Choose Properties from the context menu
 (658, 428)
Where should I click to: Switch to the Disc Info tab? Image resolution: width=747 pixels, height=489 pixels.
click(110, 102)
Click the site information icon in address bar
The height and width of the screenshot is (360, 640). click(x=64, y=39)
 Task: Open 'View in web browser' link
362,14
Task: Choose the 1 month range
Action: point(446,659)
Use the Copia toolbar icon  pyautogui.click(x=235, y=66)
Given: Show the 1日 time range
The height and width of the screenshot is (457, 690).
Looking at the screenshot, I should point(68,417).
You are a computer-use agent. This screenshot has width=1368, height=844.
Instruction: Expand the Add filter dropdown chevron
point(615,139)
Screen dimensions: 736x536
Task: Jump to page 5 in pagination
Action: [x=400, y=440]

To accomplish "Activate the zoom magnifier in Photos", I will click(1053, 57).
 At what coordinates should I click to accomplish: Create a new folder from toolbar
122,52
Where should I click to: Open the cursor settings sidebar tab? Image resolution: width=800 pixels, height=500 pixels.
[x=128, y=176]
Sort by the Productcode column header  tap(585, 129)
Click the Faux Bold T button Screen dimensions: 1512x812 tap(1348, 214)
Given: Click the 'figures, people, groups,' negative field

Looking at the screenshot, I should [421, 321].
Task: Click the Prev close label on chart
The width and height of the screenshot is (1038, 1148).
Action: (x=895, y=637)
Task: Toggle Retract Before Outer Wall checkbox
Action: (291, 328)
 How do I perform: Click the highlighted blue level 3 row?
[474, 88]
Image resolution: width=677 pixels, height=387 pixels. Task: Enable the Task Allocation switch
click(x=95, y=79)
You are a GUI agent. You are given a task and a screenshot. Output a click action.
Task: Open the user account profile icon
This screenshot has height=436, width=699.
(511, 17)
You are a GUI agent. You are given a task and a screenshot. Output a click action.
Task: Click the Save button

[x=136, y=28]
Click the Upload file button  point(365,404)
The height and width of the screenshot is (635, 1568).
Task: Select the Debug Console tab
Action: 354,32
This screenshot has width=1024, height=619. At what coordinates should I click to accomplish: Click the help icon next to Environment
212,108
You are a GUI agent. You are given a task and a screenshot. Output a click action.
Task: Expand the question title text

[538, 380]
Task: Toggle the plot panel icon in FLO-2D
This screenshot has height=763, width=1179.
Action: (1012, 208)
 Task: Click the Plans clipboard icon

• [Exercise aim]
Print every entry exactly.

• [Output for this task]
Choose Properties from the context menu
 (658, 428)
Where should I click to: Switch to the Disc Info tab? Image resolution: width=747 pixels, height=489 pixels.
click(110, 102)
Click the site information icon in address bar
The height and width of the screenshot is (360, 640). click(x=64, y=39)
 Task: Open 'View in web browser' link
362,14
Task: Choose the 1 month range
Action: point(446,659)
Use the Copia toolbar icon  pyautogui.click(x=235, y=66)
Given: Show the 1日 time range
The height and width of the screenshot is (457, 690).
Looking at the screenshot, I should point(68,417).
You are a computer-use agent. This screenshot has width=1368, height=844.
Instruction: Expand the Add filter dropdown chevron
point(615,139)
Screen dimensions: 736x536
Task: Jump to page 5 in pagination
Action: [x=400, y=440]

To accomplish "Activate the zoom magnifier in Photos", I will click(1053, 57).
 At what coordinates should I click to accomplish: Create a new folder from toolbar
122,52
Where should I click to: Open the cursor settings sidebar tab? Image resolution: width=800 pixels, height=500 pixels.
[x=128, y=176]
Sort by the Productcode column header  tap(585, 129)
Click the Faux Bold T button Screen dimensions: 1512x812 tap(1348, 214)
Given: Click the 'figures, people, groups,' negative field

Looking at the screenshot, I should [421, 321].
Task: Click the Prev close label on chart
The width and height of the screenshot is (1038, 1148).
Action: (x=895, y=637)
Task: Toggle Retract Before Outer Wall checkbox
Action: (291, 328)
 How do I perform: Click the highlighted blue level 3 row?
[474, 88]
Image resolution: width=677 pixels, height=387 pixels. Task: Enable the Task Allocation switch
click(x=95, y=79)
You are a GUI agent. You are given a task and a screenshot. Output a click action.
Task: Open the user account profile icon
This screenshot has height=436, width=699.
(511, 17)
You are a GUI agent. You are given a task and a screenshot. Output a click action.
Task: Click the Save button

[x=136, y=28]
Click the Upload file button  point(365,404)
The height and width of the screenshot is (635, 1568).
Task: Select the Debug Console tab
Action: 354,32
This screenshot has width=1024, height=619. At what coordinates should I click to accomplish: Click the help icon next to Environment
212,108
You are a GUI agent. You are given a task and a screenshot. Output a click action.
Task: Expand the question title text

[538, 380]
Task: Toggle the plot panel icon in FLO-2D
This screenshot has height=763, width=1179.
Action: (1012, 208)
 Task: Click the Plans clipboard icon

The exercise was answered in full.